**Short task:** Retype the data from the line with "Given: Switch to the Participants tab" through the line with "Action: point(151,203)", with both of those lines included.

**Given data:**
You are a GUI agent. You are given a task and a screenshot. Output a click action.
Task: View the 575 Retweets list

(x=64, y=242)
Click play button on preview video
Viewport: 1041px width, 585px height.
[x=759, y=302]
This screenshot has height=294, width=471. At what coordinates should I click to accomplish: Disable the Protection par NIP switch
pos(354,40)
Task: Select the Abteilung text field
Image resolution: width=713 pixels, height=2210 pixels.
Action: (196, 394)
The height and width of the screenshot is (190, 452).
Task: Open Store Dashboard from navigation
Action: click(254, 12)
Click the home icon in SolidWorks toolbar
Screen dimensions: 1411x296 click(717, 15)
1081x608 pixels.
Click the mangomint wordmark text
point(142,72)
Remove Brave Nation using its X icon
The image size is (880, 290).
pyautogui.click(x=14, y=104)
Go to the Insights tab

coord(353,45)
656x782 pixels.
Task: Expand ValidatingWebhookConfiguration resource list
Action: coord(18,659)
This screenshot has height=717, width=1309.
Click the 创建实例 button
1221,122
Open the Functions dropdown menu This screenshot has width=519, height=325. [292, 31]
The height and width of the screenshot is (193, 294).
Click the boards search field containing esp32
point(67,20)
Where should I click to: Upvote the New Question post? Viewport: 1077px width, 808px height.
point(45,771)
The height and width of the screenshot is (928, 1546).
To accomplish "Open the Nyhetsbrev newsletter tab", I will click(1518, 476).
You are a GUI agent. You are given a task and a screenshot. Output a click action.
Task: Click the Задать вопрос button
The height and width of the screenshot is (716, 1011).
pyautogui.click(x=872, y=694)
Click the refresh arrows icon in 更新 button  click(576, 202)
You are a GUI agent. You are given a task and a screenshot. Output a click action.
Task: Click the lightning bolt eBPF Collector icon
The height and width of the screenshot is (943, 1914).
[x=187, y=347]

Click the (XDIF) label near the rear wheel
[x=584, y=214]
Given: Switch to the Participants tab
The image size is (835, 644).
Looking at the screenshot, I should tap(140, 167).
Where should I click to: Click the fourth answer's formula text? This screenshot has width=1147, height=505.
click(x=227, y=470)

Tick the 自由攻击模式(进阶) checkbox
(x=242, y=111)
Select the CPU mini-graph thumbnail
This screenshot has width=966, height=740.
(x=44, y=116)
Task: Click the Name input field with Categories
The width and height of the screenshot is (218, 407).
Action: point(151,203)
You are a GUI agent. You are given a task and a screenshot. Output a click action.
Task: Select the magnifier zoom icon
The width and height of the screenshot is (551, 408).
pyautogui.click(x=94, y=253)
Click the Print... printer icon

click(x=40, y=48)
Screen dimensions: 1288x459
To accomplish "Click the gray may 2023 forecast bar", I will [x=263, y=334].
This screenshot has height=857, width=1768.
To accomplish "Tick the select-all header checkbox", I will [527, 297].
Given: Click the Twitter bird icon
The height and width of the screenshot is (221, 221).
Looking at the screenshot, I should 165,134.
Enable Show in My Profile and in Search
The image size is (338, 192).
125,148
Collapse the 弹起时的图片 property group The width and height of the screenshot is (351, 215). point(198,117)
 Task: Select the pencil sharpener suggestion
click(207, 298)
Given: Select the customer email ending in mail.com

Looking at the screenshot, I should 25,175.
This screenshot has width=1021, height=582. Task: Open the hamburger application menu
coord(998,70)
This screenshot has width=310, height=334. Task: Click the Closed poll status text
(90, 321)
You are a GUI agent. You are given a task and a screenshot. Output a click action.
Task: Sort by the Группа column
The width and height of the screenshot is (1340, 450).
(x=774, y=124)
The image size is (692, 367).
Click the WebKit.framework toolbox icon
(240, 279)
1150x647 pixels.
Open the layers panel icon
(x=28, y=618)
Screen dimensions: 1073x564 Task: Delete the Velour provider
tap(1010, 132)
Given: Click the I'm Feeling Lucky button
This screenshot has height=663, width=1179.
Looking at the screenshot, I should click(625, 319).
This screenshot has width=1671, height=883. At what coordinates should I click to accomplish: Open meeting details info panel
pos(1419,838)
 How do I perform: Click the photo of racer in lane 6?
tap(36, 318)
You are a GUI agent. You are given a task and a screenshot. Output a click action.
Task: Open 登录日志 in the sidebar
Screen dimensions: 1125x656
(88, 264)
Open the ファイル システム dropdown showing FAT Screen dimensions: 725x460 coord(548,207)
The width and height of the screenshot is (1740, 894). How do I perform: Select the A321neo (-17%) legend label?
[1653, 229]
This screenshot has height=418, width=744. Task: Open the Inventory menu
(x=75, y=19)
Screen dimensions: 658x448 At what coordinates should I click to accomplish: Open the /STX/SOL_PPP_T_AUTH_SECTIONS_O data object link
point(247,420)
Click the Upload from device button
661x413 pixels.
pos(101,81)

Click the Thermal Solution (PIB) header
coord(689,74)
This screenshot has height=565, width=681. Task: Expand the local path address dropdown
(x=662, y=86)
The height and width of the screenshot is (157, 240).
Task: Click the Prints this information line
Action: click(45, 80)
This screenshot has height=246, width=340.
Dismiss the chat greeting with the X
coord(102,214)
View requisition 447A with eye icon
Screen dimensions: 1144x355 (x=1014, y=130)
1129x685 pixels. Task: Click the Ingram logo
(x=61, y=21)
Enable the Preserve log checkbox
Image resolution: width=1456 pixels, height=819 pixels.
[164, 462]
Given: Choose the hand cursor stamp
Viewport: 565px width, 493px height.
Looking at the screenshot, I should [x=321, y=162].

**Solution to the problem:**
Given: Switch to the Participants tab
The image size is (835, 644).
Looking at the screenshot, I should tap(140, 167).
Where should I click to: Click the fourth answer's formula text? This screenshot has width=1147, height=505.
click(x=227, y=470)

Tick the 自由攻击模式(进阶) checkbox
(x=242, y=111)
Select the CPU mini-graph thumbnail
This screenshot has width=966, height=740.
(x=44, y=116)
Task: Click the Name input field with Categories
The width and height of the screenshot is (218, 407).
Action: point(151,203)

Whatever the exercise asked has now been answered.